[Data shown Boundary: Start]

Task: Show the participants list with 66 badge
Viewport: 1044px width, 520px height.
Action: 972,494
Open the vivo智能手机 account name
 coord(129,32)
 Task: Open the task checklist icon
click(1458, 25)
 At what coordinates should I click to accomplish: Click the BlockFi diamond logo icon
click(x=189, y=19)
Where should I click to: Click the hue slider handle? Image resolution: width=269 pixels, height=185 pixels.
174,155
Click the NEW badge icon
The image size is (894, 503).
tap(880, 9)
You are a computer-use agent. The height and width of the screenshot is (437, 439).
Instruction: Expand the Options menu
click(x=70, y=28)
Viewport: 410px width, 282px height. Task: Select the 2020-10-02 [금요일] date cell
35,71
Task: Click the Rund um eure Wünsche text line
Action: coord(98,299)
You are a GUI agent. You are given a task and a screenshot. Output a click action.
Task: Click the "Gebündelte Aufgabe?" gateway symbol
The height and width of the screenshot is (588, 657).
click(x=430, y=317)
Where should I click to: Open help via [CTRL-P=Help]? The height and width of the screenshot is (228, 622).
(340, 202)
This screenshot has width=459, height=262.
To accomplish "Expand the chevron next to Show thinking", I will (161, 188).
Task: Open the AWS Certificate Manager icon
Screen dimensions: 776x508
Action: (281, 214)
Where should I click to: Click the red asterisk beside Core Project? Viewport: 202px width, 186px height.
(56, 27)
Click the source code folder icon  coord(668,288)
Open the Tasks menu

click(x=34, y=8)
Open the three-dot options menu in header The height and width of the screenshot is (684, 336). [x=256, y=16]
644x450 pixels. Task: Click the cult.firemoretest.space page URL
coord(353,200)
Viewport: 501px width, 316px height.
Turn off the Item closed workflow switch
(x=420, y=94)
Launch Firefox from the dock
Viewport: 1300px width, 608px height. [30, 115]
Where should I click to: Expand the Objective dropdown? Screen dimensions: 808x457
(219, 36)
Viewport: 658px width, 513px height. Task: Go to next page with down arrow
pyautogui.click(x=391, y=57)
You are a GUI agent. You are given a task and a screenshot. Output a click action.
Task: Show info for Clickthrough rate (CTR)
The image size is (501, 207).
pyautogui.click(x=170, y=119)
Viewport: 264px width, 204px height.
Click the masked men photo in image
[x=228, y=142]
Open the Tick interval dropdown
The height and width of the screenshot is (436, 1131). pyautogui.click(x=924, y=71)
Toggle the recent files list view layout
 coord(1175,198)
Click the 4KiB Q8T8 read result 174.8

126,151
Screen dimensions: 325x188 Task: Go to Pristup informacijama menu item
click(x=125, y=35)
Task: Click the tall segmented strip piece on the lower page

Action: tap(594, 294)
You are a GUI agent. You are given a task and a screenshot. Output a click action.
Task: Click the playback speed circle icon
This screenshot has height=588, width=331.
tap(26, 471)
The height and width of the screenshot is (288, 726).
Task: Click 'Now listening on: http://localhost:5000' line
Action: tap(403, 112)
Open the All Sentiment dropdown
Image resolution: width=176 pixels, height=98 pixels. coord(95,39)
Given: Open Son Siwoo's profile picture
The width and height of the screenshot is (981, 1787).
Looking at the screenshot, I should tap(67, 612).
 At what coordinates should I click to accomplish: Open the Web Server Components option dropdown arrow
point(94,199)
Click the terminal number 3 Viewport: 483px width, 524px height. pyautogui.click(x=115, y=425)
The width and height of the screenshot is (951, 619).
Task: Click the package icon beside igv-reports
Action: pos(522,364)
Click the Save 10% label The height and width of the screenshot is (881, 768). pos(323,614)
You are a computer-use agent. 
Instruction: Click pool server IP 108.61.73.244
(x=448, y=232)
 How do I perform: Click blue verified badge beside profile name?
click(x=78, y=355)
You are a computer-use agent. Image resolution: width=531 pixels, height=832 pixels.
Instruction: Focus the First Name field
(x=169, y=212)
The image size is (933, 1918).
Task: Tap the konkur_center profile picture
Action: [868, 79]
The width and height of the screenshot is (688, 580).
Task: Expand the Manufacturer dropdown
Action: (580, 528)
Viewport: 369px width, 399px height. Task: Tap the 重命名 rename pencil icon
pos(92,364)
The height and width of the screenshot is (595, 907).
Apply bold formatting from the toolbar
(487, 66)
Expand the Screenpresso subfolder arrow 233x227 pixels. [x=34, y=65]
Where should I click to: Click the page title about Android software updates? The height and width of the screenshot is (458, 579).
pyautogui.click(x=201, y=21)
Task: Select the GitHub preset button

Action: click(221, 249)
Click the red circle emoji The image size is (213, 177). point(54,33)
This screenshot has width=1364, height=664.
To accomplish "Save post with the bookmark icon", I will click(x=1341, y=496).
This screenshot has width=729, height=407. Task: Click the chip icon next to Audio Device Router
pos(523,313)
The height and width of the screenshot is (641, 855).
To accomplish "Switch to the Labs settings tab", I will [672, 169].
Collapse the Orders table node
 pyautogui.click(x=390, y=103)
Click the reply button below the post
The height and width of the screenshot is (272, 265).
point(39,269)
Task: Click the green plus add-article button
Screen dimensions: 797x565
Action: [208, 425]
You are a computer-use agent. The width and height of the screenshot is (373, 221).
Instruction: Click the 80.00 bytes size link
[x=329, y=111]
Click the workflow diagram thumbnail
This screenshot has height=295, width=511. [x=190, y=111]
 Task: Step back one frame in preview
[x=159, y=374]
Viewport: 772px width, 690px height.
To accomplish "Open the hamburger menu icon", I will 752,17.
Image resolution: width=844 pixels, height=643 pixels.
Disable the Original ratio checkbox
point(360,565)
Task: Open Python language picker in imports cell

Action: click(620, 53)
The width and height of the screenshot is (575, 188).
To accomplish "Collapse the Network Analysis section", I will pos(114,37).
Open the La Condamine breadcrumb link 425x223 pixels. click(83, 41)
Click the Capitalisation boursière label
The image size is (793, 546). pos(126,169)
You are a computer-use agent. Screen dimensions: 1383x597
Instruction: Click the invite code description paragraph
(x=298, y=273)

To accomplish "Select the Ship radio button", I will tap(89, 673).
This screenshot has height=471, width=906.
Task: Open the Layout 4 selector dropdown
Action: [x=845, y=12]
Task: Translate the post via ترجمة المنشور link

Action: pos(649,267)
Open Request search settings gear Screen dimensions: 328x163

[Data shown Boundary: End]

■ Required action ■
The records above should be restated word for word, please.

■ Response below ■
Task: Show the participants list with 66 badge
Viewport: 1044px width, 520px height.
Action: 972,494
Open the vivo智能手机 account name
 coord(129,32)
 Task: Open the task checklist icon
click(1458, 25)
 At what coordinates should I click to accomplish: Click the BlockFi diamond logo icon
click(x=189, y=19)
Where should I click to: Click the hue slider handle? Image resolution: width=269 pixels, height=185 pixels.
174,155
Click the NEW badge icon
The image size is (894, 503).
tap(880, 9)
You are a computer-use agent. The height and width of the screenshot is (437, 439).
Instruction: Expand the Options menu
click(x=70, y=28)
Viewport: 410px width, 282px height. Task: Select the 2020-10-02 [금요일] date cell
35,71
Task: Click the Rund um eure Wünsche text line
Action: coord(98,299)
You are a GUI agent. You are given a task and a screenshot. Output a click action.
Task: Click the "Gebündelte Aufgabe?" gateway symbol
The height and width of the screenshot is (588, 657).
click(x=430, y=317)
Where should I click to: Open help via [CTRL-P=Help]? The height and width of the screenshot is (228, 622).
(340, 202)
This screenshot has width=459, height=262.
To accomplish "Expand the chevron next to Show thinking", I will (161, 188).
Task: Open the AWS Certificate Manager icon
Screen dimensions: 776x508
Action: (281, 214)
Where should I click to: Click the red asterisk beside Core Project? Viewport: 202px width, 186px height.
(56, 27)
Click the source code folder icon  coord(668,288)
Open the Tasks menu

click(x=34, y=8)
Open the three-dot options menu in header The height and width of the screenshot is (684, 336). [x=256, y=16]
644x450 pixels. Task: Click the cult.firemoretest.space page URL
coord(353,200)
Viewport: 501px width, 316px height.
Turn off the Item closed workflow switch
(x=420, y=94)
Launch Firefox from the dock
Viewport: 1300px width, 608px height. [30, 115]
Where should I click to: Expand the Objective dropdown? Screen dimensions: 808x457
(219, 36)
Viewport: 658px width, 513px height. Task: Go to next page with down arrow
pyautogui.click(x=391, y=57)
You are a GUI agent. You are given a task and a screenshot. Output a click action.
Task: Show info for Clickthrough rate (CTR)
The image size is (501, 207).
pyautogui.click(x=170, y=119)
Viewport: 264px width, 204px height.
Click the masked men photo in image
[x=228, y=142]
Open the Tick interval dropdown
The height and width of the screenshot is (436, 1131). pyautogui.click(x=924, y=71)
Toggle the recent files list view layout
 coord(1175,198)
Click the 4KiB Q8T8 read result 174.8

126,151
Screen dimensions: 325x188 Task: Go to Pristup informacijama menu item
click(x=125, y=35)
Task: Click the tall segmented strip piece on the lower page

Action: tap(594, 294)
You are a GUI agent. You are given a task and a screenshot. Output a click action.
Task: Click the playback speed circle icon
This screenshot has height=588, width=331.
tap(26, 471)
The height and width of the screenshot is (288, 726).
Task: Click 'Now listening on: http://localhost:5000' line
Action: tap(403, 112)
Open the All Sentiment dropdown
Image resolution: width=176 pixels, height=98 pixels. coord(95,39)
Given: Open Son Siwoo's profile picture
The width and height of the screenshot is (981, 1787).
Looking at the screenshot, I should tap(67, 612).
 At what coordinates should I click to accomplish: Open the Web Server Components option dropdown arrow
point(94,199)
Click the terminal number 3 Viewport: 483px width, 524px height. pyautogui.click(x=115, y=425)
The width and height of the screenshot is (951, 619).
Task: Click the package icon beside igv-reports
Action: pos(522,364)
Click the Save 10% label The height and width of the screenshot is (881, 768). pos(323,614)
You are a computer-use agent. 
Instruction: Click pool server IP 108.61.73.244
(x=448, y=232)
 How do I perform: Click blue verified badge beside profile name?
click(x=78, y=355)
You are a computer-use agent. Image resolution: width=531 pixels, height=832 pixels.
Instruction: Focus the First Name field
(x=169, y=212)
The image size is (933, 1918).
Task: Tap the konkur_center profile picture
Action: [868, 79]
The width and height of the screenshot is (688, 580).
Task: Expand the Manufacturer dropdown
Action: (580, 528)
Viewport: 369px width, 399px height. Task: Tap the 重命名 rename pencil icon
pos(92,364)
The height and width of the screenshot is (595, 907).
Apply bold formatting from the toolbar
(487, 66)
Expand the Screenpresso subfolder arrow 233x227 pixels. [x=34, y=65]
Where should I click to: Click the page title about Android software updates? The height and width of the screenshot is (458, 579).
pyautogui.click(x=201, y=21)
Task: Select the GitHub preset button

Action: click(221, 249)
Click the red circle emoji The image size is (213, 177). point(54,33)
This screenshot has width=1364, height=664.
To accomplish "Save post with the bookmark icon", I will click(x=1341, y=496).
This screenshot has width=729, height=407. Task: Click the chip icon next to Audio Device Router
pos(523,313)
The height and width of the screenshot is (641, 855).
To accomplish "Switch to the Labs settings tab", I will [672, 169].
Collapse the Orders table node
 pyautogui.click(x=390, y=103)
Click the reply button below the post
The height and width of the screenshot is (272, 265).
point(39,269)
Task: Click the green plus add-article button
Screen dimensions: 797x565
Action: [208, 425]
You are a computer-use agent. The width and height of the screenshot is (373, 221).
Instruction: Click the 80.00 bytes size link
[x=329, y=111]
Click the workflow diagram thumbnail
This screenshot has height=295, width=511. [x=190, y=111]
 Task: Step back one frame in preview
[x=159, y=374]
Viewport: 772px width, 690px height.
To accomplish "Open the hamburger menu icon", I will 752,17.
Image resolution: width=844 pixels, height=643 pixels.
Disable the Original ratio checkbox
point(360,565)
Task: Open Python language picker in imports cell

Action: click(620, 53)
The width and height of the screenshot is (575, 188).
To accomplish "Collapse the Network Analysis section", I will pos(114,37).
Open the La Condamine breadcrumb link 425x223 pixels. click(83, 41)
Click the Capitalisation boursière label
The image size is (793, 546). pos(126,169)
You are a computer-use agent. Screen dimensions: 1383x597
Instruction: Click the invite code description paragraph
(x=298, y=273)

To accomplish "Select the Ship radio button", I will tap(89, 673).
This screenshot has height=471, width=906.
Task: Open the Layout 4 selector dropdown
Action: [x=845, y=12]
Task: Translate the post via ترجمة المنشور link

Action: pos(649,267)
Open Request search settings gear Screen dimensions: 328x163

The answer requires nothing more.